#### Goal of the exercise
Every line of the material below is to be printed again exactly.

· · · · · · ·

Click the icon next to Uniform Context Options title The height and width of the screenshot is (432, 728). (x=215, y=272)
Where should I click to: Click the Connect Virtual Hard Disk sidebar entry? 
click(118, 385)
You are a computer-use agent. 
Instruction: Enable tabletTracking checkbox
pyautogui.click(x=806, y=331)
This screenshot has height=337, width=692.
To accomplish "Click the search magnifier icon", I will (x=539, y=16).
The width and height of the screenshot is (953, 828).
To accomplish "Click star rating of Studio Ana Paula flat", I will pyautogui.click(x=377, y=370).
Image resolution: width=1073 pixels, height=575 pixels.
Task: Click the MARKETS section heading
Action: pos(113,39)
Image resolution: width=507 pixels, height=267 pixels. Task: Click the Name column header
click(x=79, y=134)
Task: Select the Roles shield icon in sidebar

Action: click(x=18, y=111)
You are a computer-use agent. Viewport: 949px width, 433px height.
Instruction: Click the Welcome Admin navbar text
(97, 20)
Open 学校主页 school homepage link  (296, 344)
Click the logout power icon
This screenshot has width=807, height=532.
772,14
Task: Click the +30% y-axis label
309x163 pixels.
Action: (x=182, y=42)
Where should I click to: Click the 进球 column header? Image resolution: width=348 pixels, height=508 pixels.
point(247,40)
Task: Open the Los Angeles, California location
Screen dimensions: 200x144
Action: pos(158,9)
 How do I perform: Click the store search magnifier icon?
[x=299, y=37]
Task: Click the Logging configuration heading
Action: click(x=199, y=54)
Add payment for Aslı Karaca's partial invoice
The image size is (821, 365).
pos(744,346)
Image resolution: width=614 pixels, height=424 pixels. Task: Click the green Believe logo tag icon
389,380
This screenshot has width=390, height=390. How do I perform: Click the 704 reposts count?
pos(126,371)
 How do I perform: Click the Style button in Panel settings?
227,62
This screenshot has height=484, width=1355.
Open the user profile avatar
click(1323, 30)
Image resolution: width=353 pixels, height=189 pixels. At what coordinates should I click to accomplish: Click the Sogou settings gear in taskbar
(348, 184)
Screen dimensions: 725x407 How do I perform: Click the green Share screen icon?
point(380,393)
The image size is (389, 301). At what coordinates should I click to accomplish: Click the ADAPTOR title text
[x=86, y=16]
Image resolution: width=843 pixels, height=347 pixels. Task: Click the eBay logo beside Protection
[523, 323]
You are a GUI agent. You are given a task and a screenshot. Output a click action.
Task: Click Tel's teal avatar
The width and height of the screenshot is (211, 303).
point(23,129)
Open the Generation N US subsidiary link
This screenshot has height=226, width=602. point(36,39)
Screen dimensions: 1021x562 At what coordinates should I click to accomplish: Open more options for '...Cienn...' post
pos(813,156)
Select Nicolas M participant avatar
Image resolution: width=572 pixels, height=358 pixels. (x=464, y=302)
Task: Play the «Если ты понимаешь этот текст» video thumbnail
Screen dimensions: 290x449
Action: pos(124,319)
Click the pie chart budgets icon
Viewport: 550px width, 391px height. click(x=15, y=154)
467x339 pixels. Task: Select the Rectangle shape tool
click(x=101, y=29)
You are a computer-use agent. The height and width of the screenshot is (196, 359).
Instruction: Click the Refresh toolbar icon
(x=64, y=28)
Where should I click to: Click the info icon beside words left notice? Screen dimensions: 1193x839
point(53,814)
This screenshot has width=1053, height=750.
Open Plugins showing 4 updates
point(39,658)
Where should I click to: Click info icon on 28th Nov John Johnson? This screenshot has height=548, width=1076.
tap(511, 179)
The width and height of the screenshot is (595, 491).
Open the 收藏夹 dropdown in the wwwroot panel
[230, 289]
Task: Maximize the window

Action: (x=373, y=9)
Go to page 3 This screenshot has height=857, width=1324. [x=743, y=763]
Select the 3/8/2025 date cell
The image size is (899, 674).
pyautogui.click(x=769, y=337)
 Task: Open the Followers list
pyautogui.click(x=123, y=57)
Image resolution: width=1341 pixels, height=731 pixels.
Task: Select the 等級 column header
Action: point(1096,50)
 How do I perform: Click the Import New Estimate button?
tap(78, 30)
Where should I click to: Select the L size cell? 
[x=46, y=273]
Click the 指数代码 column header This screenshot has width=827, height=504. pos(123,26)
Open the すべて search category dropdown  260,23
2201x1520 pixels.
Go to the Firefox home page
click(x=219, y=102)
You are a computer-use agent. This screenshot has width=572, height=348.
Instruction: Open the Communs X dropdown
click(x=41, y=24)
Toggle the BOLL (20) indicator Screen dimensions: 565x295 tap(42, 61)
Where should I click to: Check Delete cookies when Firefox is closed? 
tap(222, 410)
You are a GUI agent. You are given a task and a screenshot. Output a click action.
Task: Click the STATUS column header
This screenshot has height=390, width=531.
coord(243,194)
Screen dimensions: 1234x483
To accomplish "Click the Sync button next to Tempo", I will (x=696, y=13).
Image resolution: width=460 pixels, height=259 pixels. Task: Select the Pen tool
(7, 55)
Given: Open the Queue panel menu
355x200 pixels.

· · · · · · ·

#### Answer space
Click the icon next to Uniform Context Options title The height and width of the screenshot is (432, 728). (x=215, y=272)
Where should I click to: Click the Connect Virtual Hard Disk sidebar entry? 
click(118, 385)
You are a computer-use agent. 
Instruction: Enable tabletTracking checkbox
pyautogui.click(x=806, y=331)
This screenshot has height=337, width=692.
To accomplish "Click the search magnifier icon", I will (x=539, y=16).
The width and height of the screenshot is (953, 828).
To accomplish "Click star rating of Studio Ana Paula flat", I will pyautogui.click(x=377, y=370).
Image resolution: width=1073 pixels, height=575 pixels.
Task: Click the MARKETS section heading
Action: pos(113,39)
Image resolution: width=507 pixels, height=267 pixels. Task: Click the Name column header
click(x=79, y=134)
Task: Select the Roles shield icon in sidebar

Action: click(x=18, y=111)
You are a computer-use agent. Viewport: 949px width, 433px height.
Instruction: Click the Welcome Admin navbar text
(97, 20)
Open 学校主页 school homepage link  (296, 344)
Click the logout power icon
This screenshot has width=807, height=532.
772,14
Task: Click the +30% y-axis label
309x163 pixels.
Action: (x=182, y=42)
Where should I click to: Click the 进球 column header? Image resolution: width=348 pixels, height=508 pixels.
point(247,40)
Task: Open the Los Angeles, California location
Screen dimensions: 200x144
Action: pos(158,9)
 How do I perform: Click the store search magnifier icon?
[x=299, y=37]
Task: Click the Logging configuration heading
Action: click(x=199, y=54)
Add payment for Aslı Karaca's partial invoice
The image size is (821, 365).
pos(744,346)
Image resolution: width=614 pixels, height=424 pixels. Task: Click the green Believe logo tag icon
389,380
This screenshot has width=390, height=390. How do I perform: Click the 704 reposts count?
pos(126,371)
 How do I perform: Click the Style button in Panel settings?
227,62
This screenshot has height=484, width=1355.
Open the user profile avatar
click(1323, 30)
Image resolution: width=353 pixels, height=189 pixels. At what coordinates should I click to accomplish: Click the Sogou settings gear in taskbar
(348, 184)
Screen dimensions: 725x407 How do I perform: Click the green Share screen icon?
point(380,393)
The image size is (389, 301). At what coordinates should I click to accomplish: Click the ADAPTOR title text
[x=86, y=16]
Image resolution: width=843 pixels, height=347 pixels. Task: Click the eBay logo beside Protection
[523, 323]
You are a GUI agent. You are given a task and a screenshot. Output a click action.
Task: Click Tel's teal avatar
The width and height of the screenshot is (211, 303).
point(23,129)
Open the Generation N US subsidiary link
This screenshot has height=226, width=602. point(36,39)
Screen dimensions: 1021x562 At what coordinates should I click to accomplish: Open more options for '...Cienn...' post
pos(813,156)
Select Nicolas M participant avatar
Image resolution: width=572 pixels, height=358 pixels. (x=464, y=302)
Task: Play the «Если ты понимаешь этот текст» video thumbnail
Screen dimensions: 290x449
Action: pos(124,319)
Click the pie chart budgets icon
Viewport: 550px width, 391px height. click(x=15, y=154)
467x339 pixels. Task: Select the Rectangle shape tool
click(x=101, y=29)
You are a computer-use agent. The height and width of the screenshot is (196, 359).
Instruction: Click the Refresh toolbar icon
(x=64, y=28)
Where should I click to: Click the info icon beside words left notice? Screen dimensions: 1193x839
point(53,814)
This screenshot has width=1053, height=750.
Open Plugins showing 4 updates
point(39,658)
Where should I click to: Click info icon on 28th Nov John Johnson? This screenshot has height=548, width=1076.
tap(511, 179)
The width and height of the screenshot is (595, 491).
Open the 收藏夹 dropdown in the wwwroot panel
[230, 289]
Task: Maximize the window

Action: (x=373, y=9)
Go to page 3 This screenshot has height=857, width=1324. [x=743, y=763]
Select the 3/8/2025 date cell
The image size is (899, 674).
pyautogui.click(x=769, y=337)
 Task: Open the Followers list
pyautogui.click(x=123, y=57)
Image resolution: width=1341 pixels, height=731 pixels.
Task: Select the 等級 column header
Action: point(1096,50)
 How do I perform: Click the Import New Estimate button?
tap(78, 30)
Where should I click to: Select the L size cell? 
[x=46, y=273]
Click the 指数代码 column header This screenshot has width=827, height=504. pos(123,26)
Open the すべて search category dropdown  260,23
2201x1520 pixels.
Go to the Firefox home page
click(x=219, y=102)
You are a computer-use agent. This screenshot has width=572, height=348.
Instruction: Open the Communs X dropdown
click(x=41, y=24)
Toggle the BOLL (20) indicator Screen dimensions: 565x295 tap(42, 61)
Where should I click to: Check Delete cookies when Firefox is closed? 
tap(222, 410)
You are a GUI agent. You are given a task and a screenshot. Output a click action.
Task: Click the STATUS column header
This screenshot has height=390, width=531.
coord(243,194)
Screen dimensions: 1234x483
To accomplish "Click the Sync button next to Tempo", I will (x=696, y=13).
Image resolution: width=460 pixels, height=259 pixels. Task: Select the Pen tool
(7, 55)
Given: Open the Queue panel menu
355x200 pixels.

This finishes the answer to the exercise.